Overall, both groups exhibited comparable sociodemographic characteristics at the outset of the study, thereby ensuring the necessary homogeneity for the subsequent analysis of the intervention’s effects.

3.2. Effect of the Intervention

A repeated measures analysis was performed with an intra-subject factor of Time (M0–M4) and an inter-subject factor of group (experimental versus control). Due to the significant result of Mauchly’s sphericity test (p < 0.001), the Greenhouse–Geisser correction was applied to all contrasts. The results are shown in Table 2 and Figure 2.
Regarding the loneliness variable (UCLA), the intra-subject analysis revealed a significant effect of time in the experimental group [F = 12.07 (4, 80), p < 0.001, η2 = 0.376], with a 5-point increase corresponding to approximately 16.6% of the scale range, indicating a substantial change in perceived loneliness. The control group also exhibited a smaller yet statistically significant effect [F = 3.09 (4, 80), p = 0.02, η2 = 0.13], with an intermediate effect size. A significant interaction between time and group [F = 5.92 (2.90, 240.97), p < 0.001, η2 = 0.067] was observed, with a medium effect size, suggesting that the experimental group improved over time. In contrast, the control group demonstrated a more moderate pattern that eventually declined.
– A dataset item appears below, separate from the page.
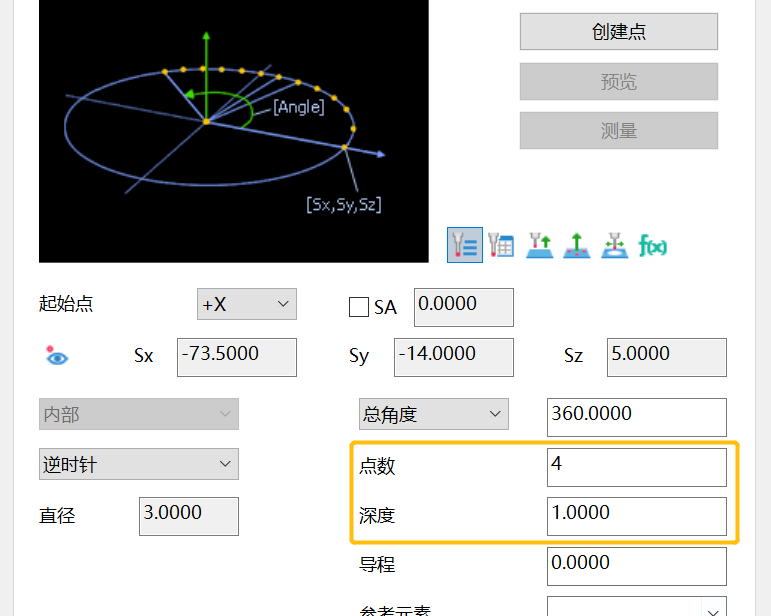Click the probe with up arrow icon
Viewport: 771px width, 616px height.
(539, 245)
For the perceived social support (DUKE) variable, a significant main effect was observed in the experimental group [F = 7.94 (4, 80), p < 0.001, η2 = 0.31], with a 6-point increase corresponding to approximately 13.6% of the scale range, indicating a substantial improvement in perceived social support. Conversely, the control group did not demonstrate significant changes over time. The interaction between time and group was also significant [F = 3.39 (2.67, 199.96), p = 0.023, η2 = 0.043], with a small effect size, reflecting a progressive increase exclusive to the experimental group.
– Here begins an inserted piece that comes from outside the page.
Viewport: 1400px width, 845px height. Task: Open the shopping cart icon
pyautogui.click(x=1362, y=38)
Regarding the variable of functional status (Barthel Index), no significant main effects were identified in the experimental group [F = 0.72 (4, 80), p = 0.58, η2 = 0.034] nor in the control group [F = 1.73 (4, 80), p = 0.15, η2 = 0.079]. Furthermore, the time*group interaction was not significant [F = 0.610 (2.08, 174.68), p = 0.551, η2 = 0.007], indicating stability in functional measures across both groups.
For the comorbidity variable (Charlson Index), there was no statistically significant main effect of time observed within the experimental group [F = 1.736 (4, 80), p = 0.15, η2 = 0.102], nor within the control group [F = 0.795 (4, 80), p = 0.53, η2 = 0.050]. Additionally, the interaction between time*group was not significant [F = 0.559 (1.62, 103.58), p = 0.54, η2 = 0.009], indicating stability in the measurements across both groups.
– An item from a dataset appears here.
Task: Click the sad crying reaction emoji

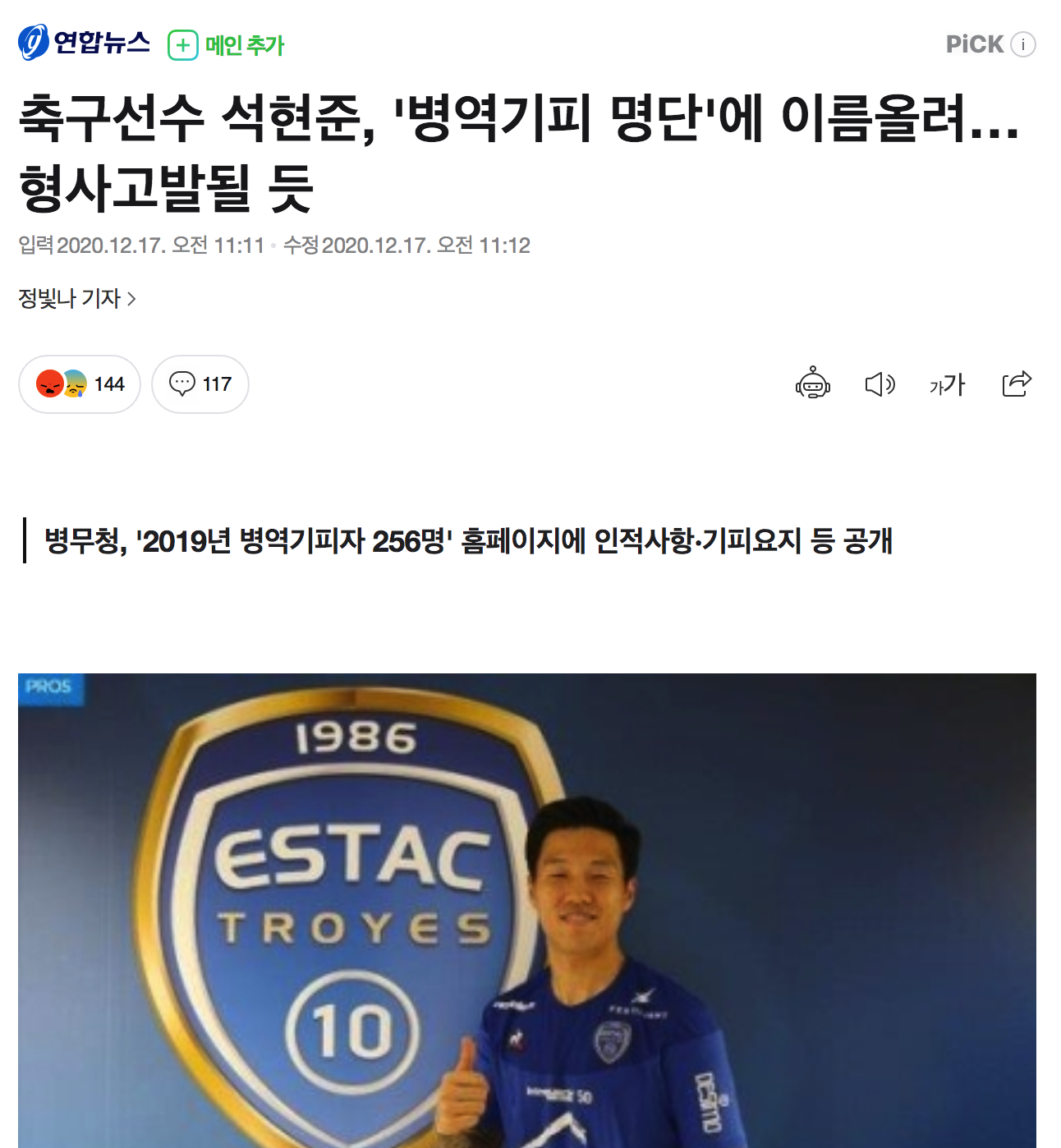Action: click(75, 383)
In the depression variable (GDS), the experimental group demonstrated a statistically significant main effect [F = 3.154 (4, 80), p = 0.019, η2 = 0.14], with a 2.26-point decrease corresponding to approximately 15.1% of the scale range, indicating a meaningful reduction in depressive symptoms. Conversely, the control group exhibited no significant changes over the evaluated period. A noteworthy interaction between time and group [F = 3.876 (2.19, 177.68), p = 0.019, η2 = 0.046] was identified, with a modest effect size, suggesting that the progression of depressive symptoms varied between groups, with a decline observed in the experimental group.
Within the parameter of quality of life (EQ-5D), no significant effects of time were observed in the experimental group [F = 0.496 (4, 80), p = 0.74, η2 = 0.028], nor in the control group [F = 1.891 (4, 80), p = 0.122, η2 = 0.100]. Furthermore, the interaction between time and group was not statistically significant [F = 1.212 (2.75, 195.12), p = 0.306, η2 = 0.017], indicating no evident differences in the temporal trajectory between the groups.
For the sleep quality (PSQI) variable, the experimental group did not show significant changes [F = 0.352 (4, 80), p = 0.842, η2 = 0.018]. Conversely, the control group demonstrated a significant main effect [F = 13.724 (4, 80), p < 0.001, η2 = 0.423], with a large effect size, indicating a progressive increase in the score, suggesting worsening of sleep quality. A statistically significant interaction between time and group was observed [F = 6.262 (3.17, 247.52), p < 0.001, η2 = 0.074], with a moderate effect size, suggesting that the temporal progression of sleep quality differed between the two groups. Notably, the experimental group maintained a more stable trajectory, whereas the control group showed a progressive increase in score, reflecting a decline in sleep quality.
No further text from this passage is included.